On the other hand, in order to prevent the magnetic fluid 13 from leaking from the bearing 4, a tooth 17 and a permanent magnet 16 are provided on the inner circumference of the bearing 4 and on the outer circumference of the bearing 4 to provide a magnetic fluid seal mechanism. ing. A magnetic circuit as shown by the broken line in FIG. 1 is generated by the permanent magnet 16. At this time, as described above, the material of the rotary plate 1 must be non-magnetic, and if it is a magnetic material, the bearing gap 11 is smaller than the labyrinth gap, so the magnetic circuit is not as shown. No With the magnetic circuit as shown in the figure, the magnetic fluid film 18 is reliably formed in the gap between the tooth 17 and the rotating shaft 3, and the perfect sealing function can be maintained.

With the above operation, not only a stable lubrication performance is obtained, but also by providing a magnetic fluid seal mechanism using magnetic fluid as a lubricant, it is possible to prevent the lubricant from leaking into and out of the machine.

[0015]

[Effect of the device]

 According to the present invention, it is possible to completely seal the leakage of the lubricant from the bearing portion and to obtain a sufficient lubrication performance in a wide range from the stopped state to the high speed operation region.
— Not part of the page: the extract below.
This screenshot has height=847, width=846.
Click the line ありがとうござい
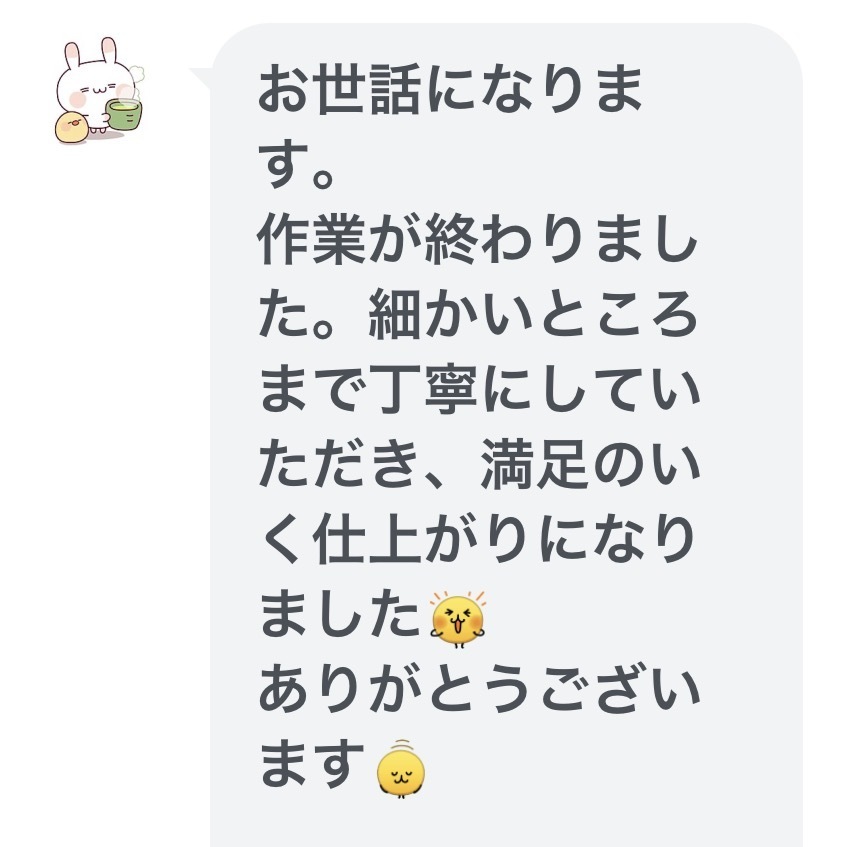[x=480, y=690]
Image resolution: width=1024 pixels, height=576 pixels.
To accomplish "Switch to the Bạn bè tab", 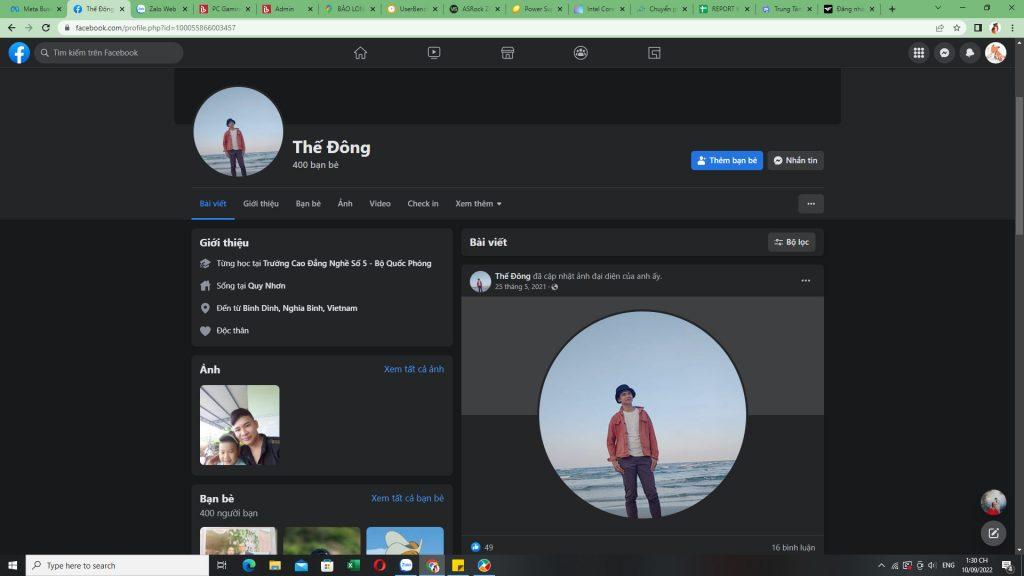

As a result, the bearing performance is reduced and environmental pollution is improved, and it becomes a maintenance-free bearing device with excellent long-term reliability, and it is possible to provide a rotating machine with high performance and excellent long-term reliability.

[Brief description of drawings]

FIG. 1 is a sectional view showing an embodiment of the present invention.

FIG. 2 is a sectional view for explaining a conventional technique.

FIG. 3 is an explanatory view showing a spiral groove provided in the rotary plate 1.

FIG. 4 is an explanatory view showing a pressure distribution generated in a radial direction of a rotating plate.

[Explanation of symbols]

 1 ... Rotating plate 10 ... Labyrinth 2 ... Fixing ring 11 ... Bearing gap 3 ... Rotating shaft 12 ... Pressure distribution 4 ... Bearing 13 ... Magnetic fluid 5 ... Spiral groove 14 ... Bearing inner circumferential groove 6a, 6b ... Lubricant 15 ... Piping 7 ... Bearing bracket 16 ... Permanent magnet 8 ... Pump 17 ... Teeth 9 ... Cooler 18 ... Magnetic fluid film

Claims (1)

[Scope of utility model registration request] 1. A non-magnetic rotary plate mounted on a rotary shaft and having a suction-type spiral groove, and a permanent magnet provided on the outer peripheral side so as to sandwich the rotary plate with a predetermined gap from the rotary plate. A bearing having a plurality of teeth on the inner peripheral side; a magnetic fluid filled in the gap; and a magnetic fluid circulating device for discharging the magnetic fluid from the inner peripheral side of the bearing and returning it to the outer peripheral side. Characteristic magnetic fluid thrust bearing device.